**TASKS TO PERFORM**
a) Decide whether each statement below agrees with the sky report. For each, answer yes or no and quote the deciding words of the report.
(i) Kepler186f lies 490 light-years from the Solar System.
(ii) The mass of Kepler186f has been measured.
(iii) Vega is the brightest star of Cygnus.
b) Answer these questions from the sky report, one answer per line:
(i) Which journal announced the discovery of Kepler186f?
(ii) Which two planets were visible as dusk faded?
(iii) Which constellation next to Cygnus did the Kepler mission also search for planets?
c) Write a continuation of the sky report about the Earth-sized planet Kepler186f, starting right after its final sentence.

SKY REPORTER: Goldilocks and the Swan
by Steve Beyer on
Adding to pleasant times recently spent at the remote island hamlet where my father was born, many hundreds of stars were enjoyed under skies far darker than those over New York City. As dusk faded, Jupiter and Mars were joined by constellation patterns matching those seen on star charts—figures altogether lost in urban settings. Saturn later joined the array followed by other celestial jewels including brilliant Vega and Deneb, brightest star of Cygnus, the constellation of the Swan.
That week the journal Science announced discovery of an Earth sized planet designated Kepler186f. Located 490 light-years from the Solar System it orbits in a so-called Goldilocks zone around its local star where liquid water might exist on a planet’s surface. This was the first extrasolar world found with such a promising combination of size and temperature. Although the planet’s mass has not yet been determined odds favor Kepler186f being a rocky world possibly having an atmosphere. The Kepler website provides more details about this remarkable discovery and how the prolific Kepler space observatory mission searched for planets in the area of Cygnus and adjacent constellation Lyra.

(Records)
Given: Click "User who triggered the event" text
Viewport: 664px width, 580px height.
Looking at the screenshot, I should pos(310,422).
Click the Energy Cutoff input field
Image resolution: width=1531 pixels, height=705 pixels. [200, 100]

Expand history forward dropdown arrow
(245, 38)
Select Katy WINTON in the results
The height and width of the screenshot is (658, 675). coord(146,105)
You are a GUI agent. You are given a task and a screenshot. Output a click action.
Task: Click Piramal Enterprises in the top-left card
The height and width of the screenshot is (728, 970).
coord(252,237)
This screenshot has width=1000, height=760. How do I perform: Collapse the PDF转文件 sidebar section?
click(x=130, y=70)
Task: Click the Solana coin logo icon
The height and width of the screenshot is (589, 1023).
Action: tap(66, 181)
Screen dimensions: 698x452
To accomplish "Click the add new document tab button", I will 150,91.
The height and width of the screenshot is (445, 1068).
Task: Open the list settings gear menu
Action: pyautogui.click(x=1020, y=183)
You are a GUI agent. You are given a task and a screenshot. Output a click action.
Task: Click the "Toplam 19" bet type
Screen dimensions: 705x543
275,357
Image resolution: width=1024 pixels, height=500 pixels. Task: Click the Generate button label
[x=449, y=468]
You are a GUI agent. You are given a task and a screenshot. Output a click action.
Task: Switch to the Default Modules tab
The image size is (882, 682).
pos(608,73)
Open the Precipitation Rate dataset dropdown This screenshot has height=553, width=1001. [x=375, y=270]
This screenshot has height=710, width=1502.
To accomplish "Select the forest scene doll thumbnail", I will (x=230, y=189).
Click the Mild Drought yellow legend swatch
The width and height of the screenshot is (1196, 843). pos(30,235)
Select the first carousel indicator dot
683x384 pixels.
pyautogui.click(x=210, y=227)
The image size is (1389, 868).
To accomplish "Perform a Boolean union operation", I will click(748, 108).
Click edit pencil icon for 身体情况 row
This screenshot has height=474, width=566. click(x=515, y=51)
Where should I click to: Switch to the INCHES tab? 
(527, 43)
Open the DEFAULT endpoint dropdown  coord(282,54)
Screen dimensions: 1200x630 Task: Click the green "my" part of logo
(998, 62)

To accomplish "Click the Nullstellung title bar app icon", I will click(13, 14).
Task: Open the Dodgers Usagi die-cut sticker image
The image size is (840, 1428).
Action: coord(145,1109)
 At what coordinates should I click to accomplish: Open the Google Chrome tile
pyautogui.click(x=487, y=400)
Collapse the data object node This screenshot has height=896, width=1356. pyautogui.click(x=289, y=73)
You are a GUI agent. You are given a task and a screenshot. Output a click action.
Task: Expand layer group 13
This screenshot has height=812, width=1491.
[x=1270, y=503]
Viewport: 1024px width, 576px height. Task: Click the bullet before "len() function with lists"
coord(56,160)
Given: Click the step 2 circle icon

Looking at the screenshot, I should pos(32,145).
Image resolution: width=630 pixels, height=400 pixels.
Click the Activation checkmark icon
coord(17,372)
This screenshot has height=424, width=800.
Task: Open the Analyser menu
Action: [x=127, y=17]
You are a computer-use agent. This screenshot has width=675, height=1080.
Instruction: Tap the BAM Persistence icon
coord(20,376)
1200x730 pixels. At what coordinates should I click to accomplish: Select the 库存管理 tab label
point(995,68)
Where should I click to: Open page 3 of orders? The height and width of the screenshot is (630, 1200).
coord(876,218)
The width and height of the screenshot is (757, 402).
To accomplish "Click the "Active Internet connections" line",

**RESPONSES BY TASK**
a)
(i) Yes: "Located 490 light-years from the Solar System"
(ii) No: "Although the planet’s mass has not yet been determined"
(iii) No: "Deneb, brightest star of Cygnus"

b)
(i) Science
(ii) Jupiter and Mars
(iii) Lyra

c)
The newly announced planet’s local star, known as Kepler186, anchors a system of five earth sized worlds, including four closer to that star than sibling “f” which orbits in the comfort zone of habitability—not too hot and not too cold. The system is about a quarter of the way from star Delta Cygni in the sky, traditionally marking the Swan’s northwest wing tip, along a line toward Gamma Cygni, middle star of the asterism, where Cygnus’ wings and body are imagined to cross.
Kepler186f has an orbital radius equivalent to that of Mercury. However Kepler186 is a red dwarf star with half the Sun’s mass and just 40% of the Sun’s luminosity, so its Goldilocks zone is commensurately closer to that star than the region where Earth comfortably orbits our Sun.
Kepler186 is a faint 15th magnitude star when viewed from Earth. A very dark sky and telescopic optics at least ten inches in diameter are required for it to be glimpsed. Planet Kepler186f itself has not been imaged even in our largest telescopes. Its presence was inferred by measuring aspects of the small fraction of one percent dip it periodically causes in the apparent brightness of its star during the planet’s five hour 24 minute passage between that star and us.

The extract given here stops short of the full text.